Le discours identitaire dans l’art contemporain en Tunisie : de la tunisianité à l’arabité (1956-1987)

par Alia Nakhli

Thèse de doctorat en Histoire de l'art

Sous la direction de Thierry Dufrêne.

Le président du jury était Christine Peltre.

Le jury était composé de Thierry Dufrêne, Christine Peltre, Itzhak Goldberg, Annie Claustres, Catherine David.

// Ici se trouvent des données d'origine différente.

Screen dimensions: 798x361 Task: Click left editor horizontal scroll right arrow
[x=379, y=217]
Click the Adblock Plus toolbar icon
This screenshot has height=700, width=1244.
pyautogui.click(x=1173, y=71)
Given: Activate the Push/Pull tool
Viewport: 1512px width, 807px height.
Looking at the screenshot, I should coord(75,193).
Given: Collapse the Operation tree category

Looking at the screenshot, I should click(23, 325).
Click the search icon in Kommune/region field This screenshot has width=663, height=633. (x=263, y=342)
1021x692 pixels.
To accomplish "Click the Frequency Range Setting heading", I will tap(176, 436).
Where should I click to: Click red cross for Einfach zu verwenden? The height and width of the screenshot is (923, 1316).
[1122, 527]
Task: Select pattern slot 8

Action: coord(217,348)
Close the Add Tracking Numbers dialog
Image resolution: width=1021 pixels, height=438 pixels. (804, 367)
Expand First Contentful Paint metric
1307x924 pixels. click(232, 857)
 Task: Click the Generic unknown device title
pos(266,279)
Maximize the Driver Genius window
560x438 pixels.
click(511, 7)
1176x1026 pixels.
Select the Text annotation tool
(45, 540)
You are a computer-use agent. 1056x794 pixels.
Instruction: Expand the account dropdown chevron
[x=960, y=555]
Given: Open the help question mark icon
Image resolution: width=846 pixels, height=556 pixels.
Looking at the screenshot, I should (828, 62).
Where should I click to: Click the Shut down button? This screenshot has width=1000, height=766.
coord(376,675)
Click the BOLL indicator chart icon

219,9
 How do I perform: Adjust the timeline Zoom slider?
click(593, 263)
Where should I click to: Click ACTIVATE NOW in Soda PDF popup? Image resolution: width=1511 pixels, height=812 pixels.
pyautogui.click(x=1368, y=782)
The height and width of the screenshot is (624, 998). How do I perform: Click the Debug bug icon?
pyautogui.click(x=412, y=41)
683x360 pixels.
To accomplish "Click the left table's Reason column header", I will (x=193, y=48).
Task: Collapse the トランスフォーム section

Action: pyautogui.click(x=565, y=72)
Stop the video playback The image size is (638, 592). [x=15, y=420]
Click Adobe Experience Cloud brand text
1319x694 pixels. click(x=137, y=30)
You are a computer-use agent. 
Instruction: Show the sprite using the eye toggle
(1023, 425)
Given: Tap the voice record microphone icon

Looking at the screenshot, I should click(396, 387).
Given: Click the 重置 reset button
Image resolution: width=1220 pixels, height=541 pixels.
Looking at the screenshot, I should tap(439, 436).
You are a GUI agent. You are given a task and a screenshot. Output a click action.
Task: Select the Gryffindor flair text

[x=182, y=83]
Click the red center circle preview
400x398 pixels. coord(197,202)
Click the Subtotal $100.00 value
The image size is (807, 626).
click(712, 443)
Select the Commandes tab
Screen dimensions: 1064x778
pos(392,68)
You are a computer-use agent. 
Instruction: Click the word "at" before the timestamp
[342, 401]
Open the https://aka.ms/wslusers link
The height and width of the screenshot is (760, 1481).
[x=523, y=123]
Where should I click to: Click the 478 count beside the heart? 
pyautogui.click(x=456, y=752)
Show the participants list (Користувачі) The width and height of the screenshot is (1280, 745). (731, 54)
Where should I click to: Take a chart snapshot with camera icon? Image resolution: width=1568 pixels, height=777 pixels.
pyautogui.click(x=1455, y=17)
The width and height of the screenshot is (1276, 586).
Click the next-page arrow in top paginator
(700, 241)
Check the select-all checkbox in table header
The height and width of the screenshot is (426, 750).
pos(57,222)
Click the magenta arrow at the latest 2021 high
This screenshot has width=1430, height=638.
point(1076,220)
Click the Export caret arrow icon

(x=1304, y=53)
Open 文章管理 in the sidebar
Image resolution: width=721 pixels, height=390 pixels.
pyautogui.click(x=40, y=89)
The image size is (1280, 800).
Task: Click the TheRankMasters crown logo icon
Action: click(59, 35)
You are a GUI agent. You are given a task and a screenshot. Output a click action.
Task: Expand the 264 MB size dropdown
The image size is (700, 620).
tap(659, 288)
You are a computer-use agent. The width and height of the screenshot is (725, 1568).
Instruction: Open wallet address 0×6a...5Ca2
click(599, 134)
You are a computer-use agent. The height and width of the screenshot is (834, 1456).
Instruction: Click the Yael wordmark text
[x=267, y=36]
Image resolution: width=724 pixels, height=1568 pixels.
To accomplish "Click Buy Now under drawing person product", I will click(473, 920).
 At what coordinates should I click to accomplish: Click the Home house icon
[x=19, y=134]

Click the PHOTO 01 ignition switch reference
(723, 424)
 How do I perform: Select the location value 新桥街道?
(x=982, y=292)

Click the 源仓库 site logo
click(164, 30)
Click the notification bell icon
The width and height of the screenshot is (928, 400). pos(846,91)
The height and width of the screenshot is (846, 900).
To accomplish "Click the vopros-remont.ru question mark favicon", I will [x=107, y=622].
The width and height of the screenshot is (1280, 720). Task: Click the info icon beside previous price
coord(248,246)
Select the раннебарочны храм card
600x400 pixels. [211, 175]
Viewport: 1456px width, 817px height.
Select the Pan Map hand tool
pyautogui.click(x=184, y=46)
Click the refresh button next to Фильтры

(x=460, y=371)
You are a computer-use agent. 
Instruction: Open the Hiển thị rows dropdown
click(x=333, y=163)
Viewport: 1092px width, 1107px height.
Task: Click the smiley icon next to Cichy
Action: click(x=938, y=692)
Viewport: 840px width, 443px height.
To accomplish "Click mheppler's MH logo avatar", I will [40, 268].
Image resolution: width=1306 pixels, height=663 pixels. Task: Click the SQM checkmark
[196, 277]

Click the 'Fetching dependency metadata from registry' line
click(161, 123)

Les rapporteurs étaient Christine Peltre, Itzhak Goldberg.


  • Résumé

    Cette thèse porte sur la fabrique visuelle identitaire dans l’art contemporain, en Tunisie postcoloniale, de 1956 à 1987. Période coïncidant avec la construction d’un État-nation moderne, sur le modèle occidental. Dans une première partie, la recherche focalise sur la mise en place d’une iconographie académique figurative célébrant les us et coutumes ainsi que les scènes populaires. Ce qui a généré une esthétique officielle, véhiculant une image de la nouvelle nation tunisienne, conforme au discours politique exaltant le sentiment national de la tunisianité. Avec le constat d’échec de l’expérience socialiste, en 1969, le changement d’orientation idéologique imposait une recomposition identitaire qui visait la réhabilitation de la dimension arabe de l’identité nationale, et ce, afin de ressusciter l’enthousiasme populaire né avec l’Indépendance. La deuxième partie met en évidence la corrélation entre la crise politique et l’apparition d’une nouvelle esthétique de « l’authenticité » qui célèbre un nouveau principe fédérateur : celui de l’arabité. La thèse retrace la chronologie des manifestations artistiques panarabes, organisées sous la tutelle de l’Union nationale des artistes plasticiens arabes et auxquelles la Tunisie a pris part de façon active. La volonté d’« arabiser » l’art, s’est alors incarnée, outre dans les recherches picturales sur les signes et symboles populaires, dans un courant artistique panarabe baptisé hurûfiyya (lettrisme).

  • Titre traduit

    The discourse on identity in the contemporary art in Tunisia : from Tunisianity to Arabity (1956-1987)


  • Résumé

    This thesis focuses on identity visual factory of contemporary art, in post-colonial Tunisia, from 1956 to 1987. This period coincides with the building of modern nation-State, in compliance with western pattern. In the first part, the research focuses on the setting of a representational academic iconography, celebrating the traditions as well as the popular scenes. This has generated an official aesthetic, conveying a new image of the Tunisian nation, in accordance with the political discourse exalting the national feeling of tunisianity. With the admission of failure of the socialist experience in 1969, the ideological shift imposed a rethinking of identity the aim of which was to rehabilitate the Arabic dimension of the national identity, in order to resuscitate the popular enthusiasm of the early years of the independence. The second part shows the correlation between the political crisis and the appearance of a new aesthetic of “authenticity”, celebrating a new federative principle: the arabity. The thesis traces the chronology of the pan-arab artistic manifestations, organized under the supervision of the national union of plastic arab artists and to which Tunisia took an active part. The willingness to “arabize” the art was then embodied in a pan-arab artistic current, baptized hurûfiyya (lettrism) in addition to researchs on pictorial popular signs and symbols.